Sequence merge of different run


I have been using dada2 to run my 16s Miseq data. I found that DADA2 will give the rep-seqs.qza and table.qza. This will be the final sequence variants and the count table. The final taxonomy.qza will be based on the rep-seqs.qza, that means how many sequence variants in the rep-seqs.qza table will produce how many feature sequence(the so-called OTU/SV). No collapse will be executed in the taxonomy picking procedure, right?

Here comes the problem, if one of the sequence variants is 1 nt or 2nt shorter than the other one. Does that mean they will be pick into the same taxonomy but the different OTU/SV(sequence variant)?

However, if I have two runs in DADA2, then I merge the table1.qza with table2.qza, rep-seqs1.qza merged with rep-seqs2.qza, then the new table.qza and rep-seqs.qza. And then I pick the taxonomy.
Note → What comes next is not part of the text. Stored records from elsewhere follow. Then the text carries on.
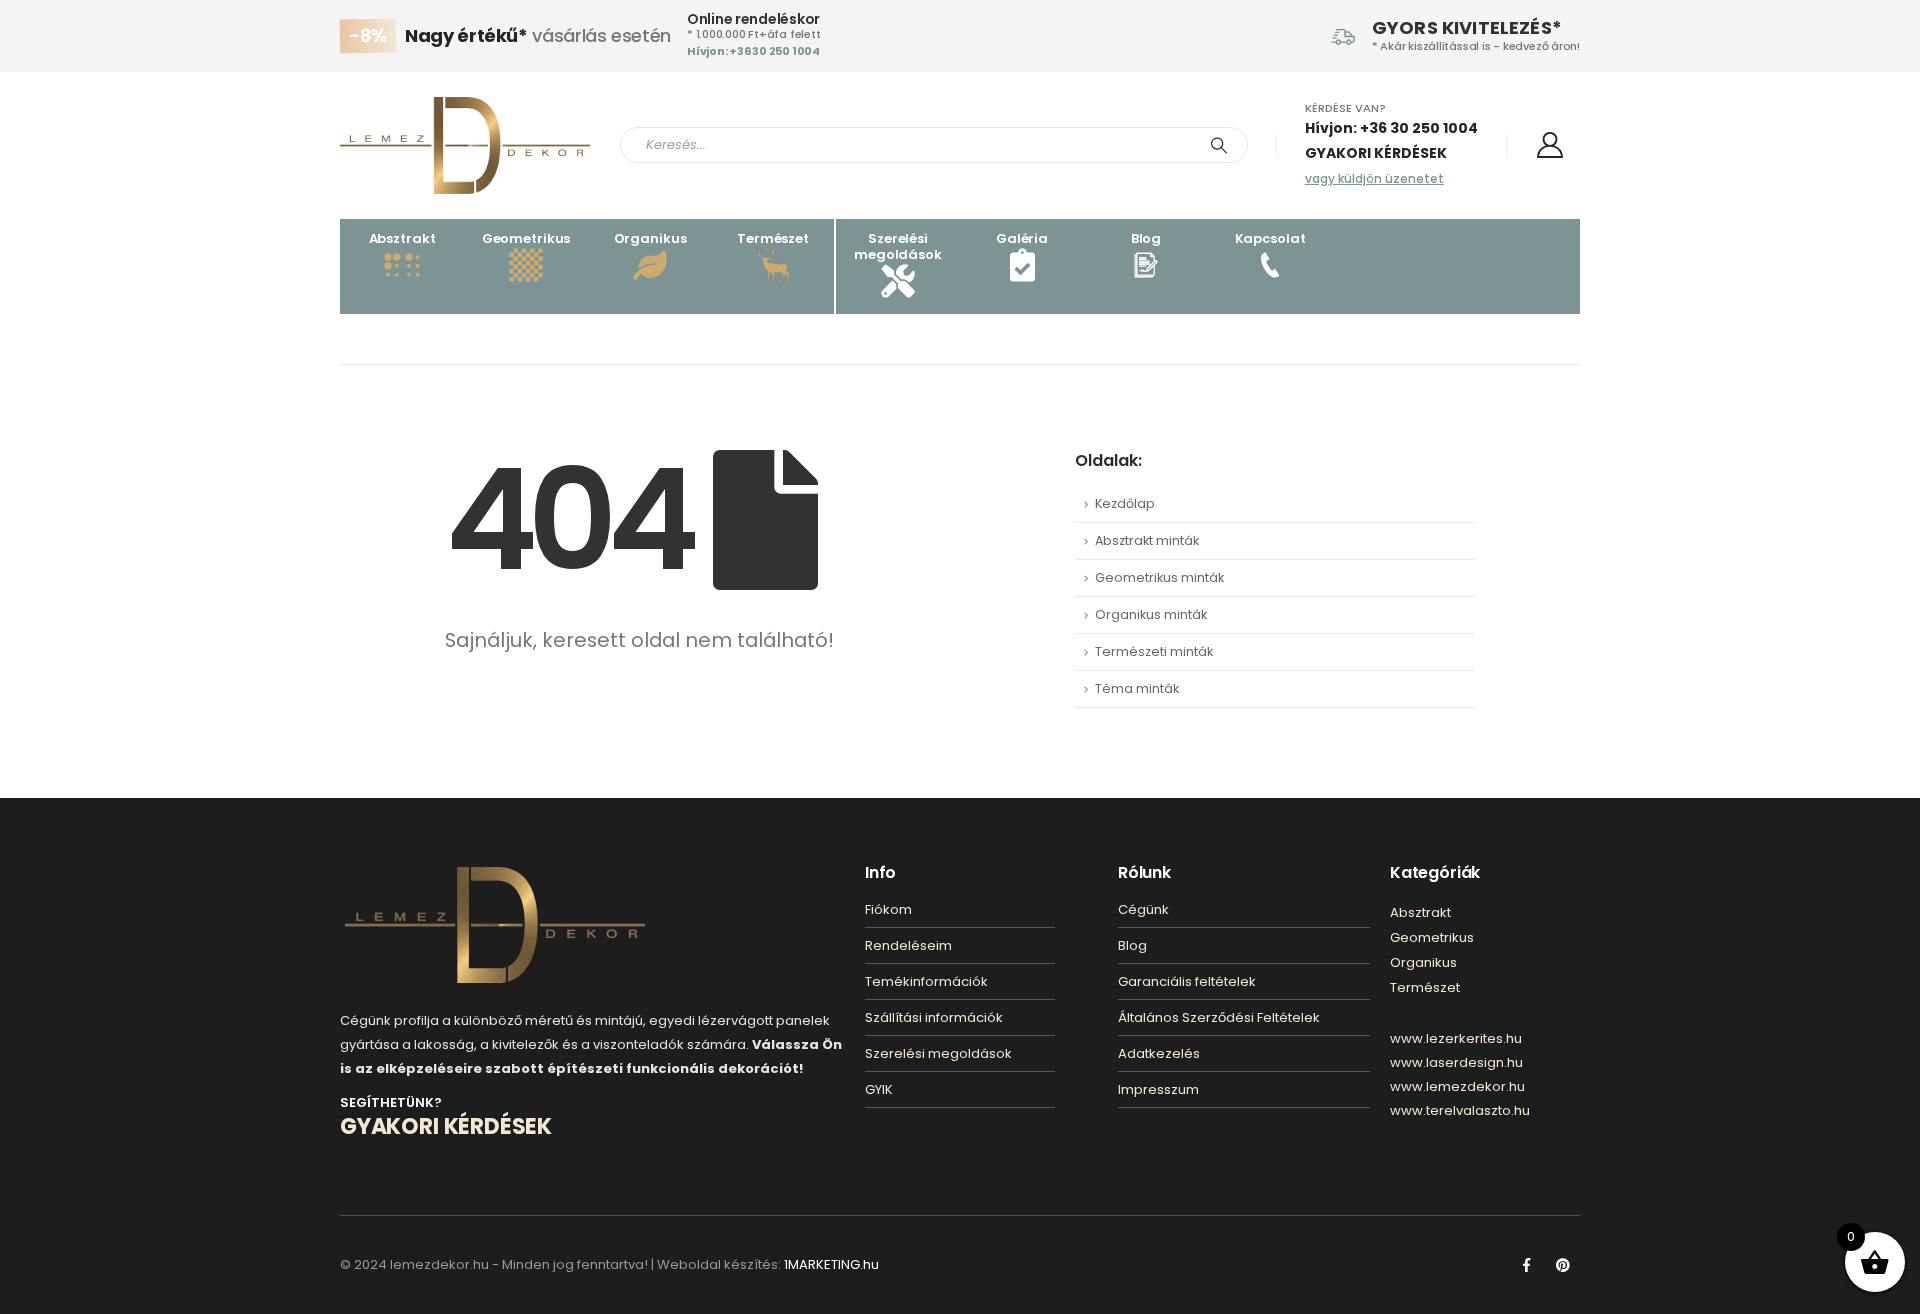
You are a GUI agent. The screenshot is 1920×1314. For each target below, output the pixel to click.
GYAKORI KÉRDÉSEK (1376, 153)
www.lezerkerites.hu (1456, 1038)
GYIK (879, 1089)
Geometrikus (1432, 937)
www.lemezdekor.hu (1457, 1086)
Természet (1425, 987)
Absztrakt (1420, 912)
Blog (1132, 945)
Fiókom (888, 909)
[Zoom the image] (495, 878)
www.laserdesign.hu (1456, 1062)
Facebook (1526, 1265)
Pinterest (1563, 1265)
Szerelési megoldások (938, 1053)
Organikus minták (1151, 614)
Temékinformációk (926, 981)
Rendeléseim (908, 945)
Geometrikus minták (1159, 577)
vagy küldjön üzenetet (1374, 178)
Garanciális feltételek (1187, 981)
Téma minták (1137, 688)
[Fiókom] (1550, 145)
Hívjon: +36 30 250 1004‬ (753, 51)
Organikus (1423, 962)
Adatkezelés (1159, 1053)
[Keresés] (1219, 145)
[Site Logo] (465, 145)
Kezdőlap (1125, 503)
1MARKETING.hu (831, 1264)
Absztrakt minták (1147, 540)
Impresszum (1158, 1089)
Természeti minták (1154, 651)
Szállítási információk (934, 1017)
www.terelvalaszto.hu (1460, 1110)
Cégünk (1143, 909)
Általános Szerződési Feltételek (1219, 1017)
If there are 1 sequence variant in rep-seqs1.qza(SV1) are exactly the same as 1 sequence variants(SV2) in rep-seqs2.qza, will they be finally merged as the same sequence variants(SV3) and counted 2 in the newly produced rep-seqs.qza and table.qza, OR they were counted differently in the newly rep-seqs.qza?
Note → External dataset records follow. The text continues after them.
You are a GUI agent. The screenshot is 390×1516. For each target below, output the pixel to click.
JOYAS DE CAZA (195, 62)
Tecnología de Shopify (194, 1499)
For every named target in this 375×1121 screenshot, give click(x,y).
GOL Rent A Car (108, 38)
On the other hand, if there is one sequence variant (SV1) in rep-seqs1.qza is 10 bases shorter(only shorter, the common parts are exactly the same) than one sequence variant(SV2) in rep-seqs2.qza, but they are from one the same strain or taxonomy. If I merge these two rep-seqs.qza, will these two SVs be merged into one SV? OR they will be counted differently?

Just confused, looking forward to the answers.

Hi @Brandon,

Sorry for the very delayed response. These are great questions!

Correct, it is just a mapping of ASVs to Taxonomy strings. Nothing more than that happens.

Yes, they will be different ASVs (with different feature IDs) while the taxonomy could be the same (or not, depending on the sequences).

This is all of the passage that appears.